One of those who doesn't fit the conventional view of who is getting laid off is Sunny Neater-DuBow, a highly certified and tenured Chicago art teacher who was recently laid off from her job at Little Village High School, along with many others.
She's got seven years on the job, National Board Certification, all the bells and whistles. She is, according to the research, at the prime of her teaching career.
But she and roughly half of the faculty who worked at one of the small schools created in response to a hunger strike by Latino mothers protesting the lack of quality education opportunities in the area have been laid off. Her layoff is mentioned in this Substance article, and is the subject of this post from Mike Klonsky.
How's this happening? Well, Arne Duncan's successor as Chicago public schools chief, Ron Huberman, apparently under some sort of emergency spending loophole, is allowing principals to cut tenured positions and then hire newer, less expensive teachers to do much the same job.
In Neater-DuBow's case, she saw that her school had posted a call for a new visual-arts teacher earlier this summer -- her old job -- but added that applicants would also need to have a "dance endorsement." Dance has never been offered at the school in the past, though Neater-Dubow could theoretically teach one or two dance classes out of field.
[There's also the possibility that the dismissals are payback for a group of teachers who came together to stand up to new principal Patty Gonzalez over the school's performance pay program.]

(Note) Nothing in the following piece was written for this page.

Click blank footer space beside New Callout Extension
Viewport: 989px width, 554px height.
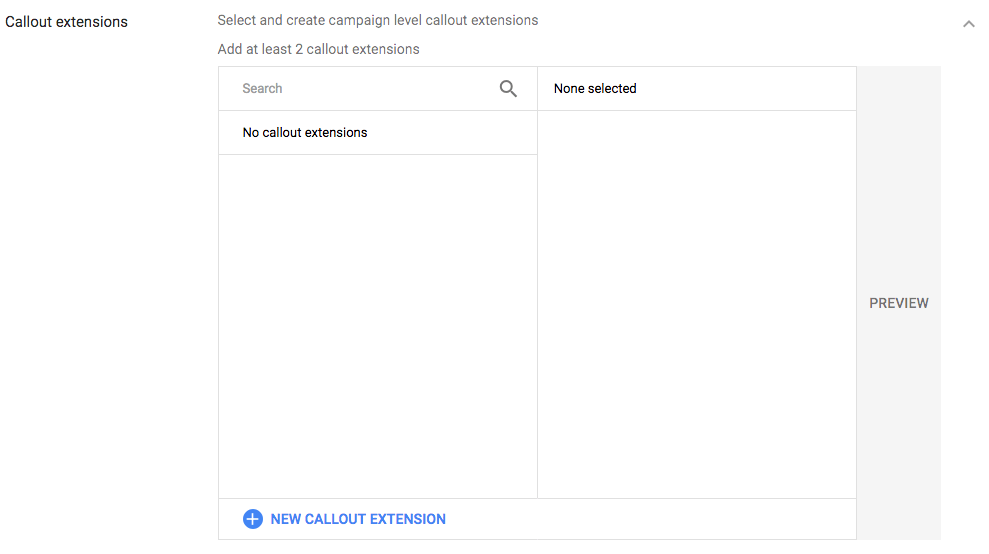[650, 519]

Not surprisingly, the union is getting involved on behalf of these teachers and others, and the teacher and others are doing their best to get the word out about what's really happening.

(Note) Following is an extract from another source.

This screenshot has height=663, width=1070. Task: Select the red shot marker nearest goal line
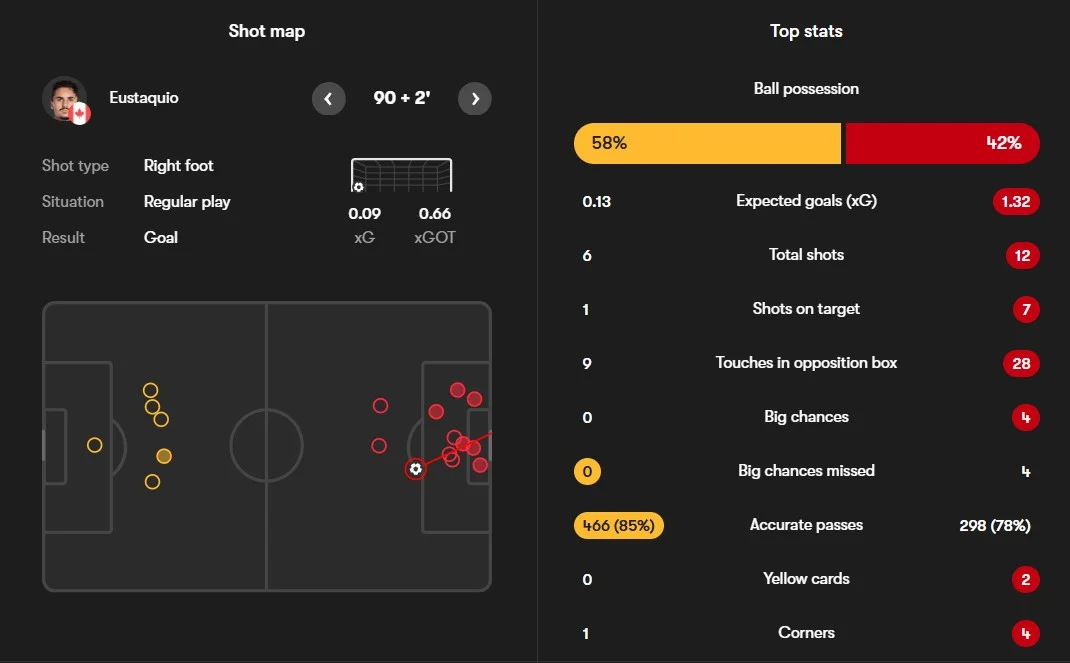click(480, 465)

There are, of course, lots of people losing their jobs -- including more than a few teachers. The Little Village schools haven't lived up to their promise and the new principal should be allowed to make changes to make things better. No one's advocating for going back to the old centralized, seniority based system here.
What makes this situation notable is how it illustrates the ad hoc, willy-nilly nature of the layoff process, the questionable uses to which principals and administrators are putting the current budget crisis, and the sad state of affairs in Chicago schools, which not too long ago were being heralded as making good progress.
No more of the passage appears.